La législation comporte dans certains cas une liste des activités
définies comme étant des services essentiels et pour lesquels
les interruptions de travail ne sont pas autorisées.
Définir les services essentiels absolus, ceux qui le seraient
dans tous les cas, est difficile. L’interruption, par exemple,
de certains services peut, dans un pays, être considérée
comme ne mettant pas en danger, dans l’ensemble ou dans une partie
de la population, la vie, la sécurité ou la santé de
la personne, alors que le même service sera considéré comme
essentiel dans un autre pays. Par exemple, les services portuaires ou
du transport maritime peuvent être considérés comme
essentiels pour une île, qui dépend en grande partie de
ces services pour l’approvisionnement de base de la population,
ce qui n’est en général pas le cas d’un pays
continental. De plus, les conséquences d’une grève
dépendent aussi de sa durée. Un arrêt de travail
de quelques jours créé moins de difficultés qu’un
mouvement qui dure plusieurs semaines ou plusieurs mois et qui peut causer
des préjudices lourds à l’ensemble de la population
(par exemple la grève dans les services d’enlèvement
des ordures ménagères). Dans certains pays une autorité publique
a donc compétence pour déterminer les services qui sont
essentiels et pour interdire la grève dans ces services, lorsque
la durée d’un mouvement à créer une situation
d’urgence pour toute ou partie de la population.
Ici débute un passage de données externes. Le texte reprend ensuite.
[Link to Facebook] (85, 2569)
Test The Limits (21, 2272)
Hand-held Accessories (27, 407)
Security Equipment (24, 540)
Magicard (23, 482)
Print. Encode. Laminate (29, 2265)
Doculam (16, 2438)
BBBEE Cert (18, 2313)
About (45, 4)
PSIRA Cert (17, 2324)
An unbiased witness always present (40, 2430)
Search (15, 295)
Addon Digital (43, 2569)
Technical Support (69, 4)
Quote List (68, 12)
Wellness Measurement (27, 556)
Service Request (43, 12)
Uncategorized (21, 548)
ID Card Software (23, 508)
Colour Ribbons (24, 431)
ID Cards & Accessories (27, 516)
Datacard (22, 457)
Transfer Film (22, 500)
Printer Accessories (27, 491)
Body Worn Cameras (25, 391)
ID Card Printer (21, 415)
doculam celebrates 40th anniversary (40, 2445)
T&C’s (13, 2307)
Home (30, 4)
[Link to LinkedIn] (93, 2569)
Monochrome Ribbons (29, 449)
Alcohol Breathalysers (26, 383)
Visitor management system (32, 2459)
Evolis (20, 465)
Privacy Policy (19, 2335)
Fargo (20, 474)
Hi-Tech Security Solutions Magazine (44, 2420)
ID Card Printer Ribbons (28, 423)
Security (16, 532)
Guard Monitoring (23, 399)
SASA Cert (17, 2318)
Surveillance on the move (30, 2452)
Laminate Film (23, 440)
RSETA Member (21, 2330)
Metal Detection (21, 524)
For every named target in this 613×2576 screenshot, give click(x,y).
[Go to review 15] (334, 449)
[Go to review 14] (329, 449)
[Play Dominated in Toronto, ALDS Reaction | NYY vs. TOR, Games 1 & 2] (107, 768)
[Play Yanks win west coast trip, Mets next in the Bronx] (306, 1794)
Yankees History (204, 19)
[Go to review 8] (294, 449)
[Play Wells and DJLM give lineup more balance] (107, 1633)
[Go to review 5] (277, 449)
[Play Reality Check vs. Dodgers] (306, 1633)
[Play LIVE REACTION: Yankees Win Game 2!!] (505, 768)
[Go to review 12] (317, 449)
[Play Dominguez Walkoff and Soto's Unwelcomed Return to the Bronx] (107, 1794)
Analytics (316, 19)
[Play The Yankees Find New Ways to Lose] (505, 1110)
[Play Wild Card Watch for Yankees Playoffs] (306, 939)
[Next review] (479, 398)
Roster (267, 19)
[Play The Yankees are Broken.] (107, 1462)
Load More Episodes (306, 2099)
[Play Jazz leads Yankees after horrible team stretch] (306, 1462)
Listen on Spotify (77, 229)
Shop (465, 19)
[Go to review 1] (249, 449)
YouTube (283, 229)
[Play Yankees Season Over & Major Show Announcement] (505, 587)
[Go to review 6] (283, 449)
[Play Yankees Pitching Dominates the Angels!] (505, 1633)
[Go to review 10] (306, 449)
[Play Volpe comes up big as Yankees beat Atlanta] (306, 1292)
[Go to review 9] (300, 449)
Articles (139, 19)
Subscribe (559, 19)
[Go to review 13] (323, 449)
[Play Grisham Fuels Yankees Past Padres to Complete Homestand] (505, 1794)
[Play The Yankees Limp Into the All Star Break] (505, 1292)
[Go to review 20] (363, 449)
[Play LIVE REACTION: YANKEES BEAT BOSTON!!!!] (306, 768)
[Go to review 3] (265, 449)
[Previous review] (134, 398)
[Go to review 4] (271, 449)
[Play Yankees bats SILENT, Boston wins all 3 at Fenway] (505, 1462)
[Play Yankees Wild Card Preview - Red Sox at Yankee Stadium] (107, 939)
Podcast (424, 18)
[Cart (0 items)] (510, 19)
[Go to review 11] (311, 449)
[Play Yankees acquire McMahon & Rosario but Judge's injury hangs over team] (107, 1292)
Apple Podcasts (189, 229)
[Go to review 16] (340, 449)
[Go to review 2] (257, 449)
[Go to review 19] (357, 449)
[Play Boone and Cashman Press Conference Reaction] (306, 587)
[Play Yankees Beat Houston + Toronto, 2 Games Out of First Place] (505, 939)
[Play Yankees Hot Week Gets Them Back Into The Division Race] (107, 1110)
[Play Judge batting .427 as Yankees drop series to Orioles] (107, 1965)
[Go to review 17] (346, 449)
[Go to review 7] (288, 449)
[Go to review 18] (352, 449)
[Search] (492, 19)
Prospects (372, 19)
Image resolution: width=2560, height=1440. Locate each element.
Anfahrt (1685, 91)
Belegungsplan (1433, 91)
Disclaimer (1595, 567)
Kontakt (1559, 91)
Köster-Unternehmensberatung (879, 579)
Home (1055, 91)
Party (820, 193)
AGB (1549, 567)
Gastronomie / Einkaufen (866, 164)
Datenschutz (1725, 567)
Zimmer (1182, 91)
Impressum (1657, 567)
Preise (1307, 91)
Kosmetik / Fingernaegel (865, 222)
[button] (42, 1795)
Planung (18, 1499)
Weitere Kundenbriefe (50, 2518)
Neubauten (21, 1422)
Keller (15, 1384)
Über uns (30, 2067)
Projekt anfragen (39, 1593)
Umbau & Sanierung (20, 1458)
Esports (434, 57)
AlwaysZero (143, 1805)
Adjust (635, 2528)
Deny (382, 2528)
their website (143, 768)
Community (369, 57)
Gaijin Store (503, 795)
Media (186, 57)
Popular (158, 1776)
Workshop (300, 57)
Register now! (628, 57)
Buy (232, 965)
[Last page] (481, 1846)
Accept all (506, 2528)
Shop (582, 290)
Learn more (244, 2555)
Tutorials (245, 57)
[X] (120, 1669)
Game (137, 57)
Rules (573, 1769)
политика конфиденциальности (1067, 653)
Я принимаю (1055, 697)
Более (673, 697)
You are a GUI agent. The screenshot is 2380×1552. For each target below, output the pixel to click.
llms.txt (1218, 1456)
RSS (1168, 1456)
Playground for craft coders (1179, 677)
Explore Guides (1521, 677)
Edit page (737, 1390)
Les organes de contrôle de l’OIT ont décidé que
lorsque le droit de grève fait l’objet de restrictions ou
d’une interdiction, les travailleurs concernés devraient
bénéficier de garanties compensatoires, par exemple de
procédures de conciliation et de médiation, aboutissant,
en cas d'impasse, à un mécanisme d'arbitrage recueillant
la confiance des intéressés. Il est important dans ce cas
que les parties puissent participer à la définition et à la
mise en œuvre de la procédure, qui devrait par ailleurs donner
des garanties suffisantes d'impartialité et de rapidité.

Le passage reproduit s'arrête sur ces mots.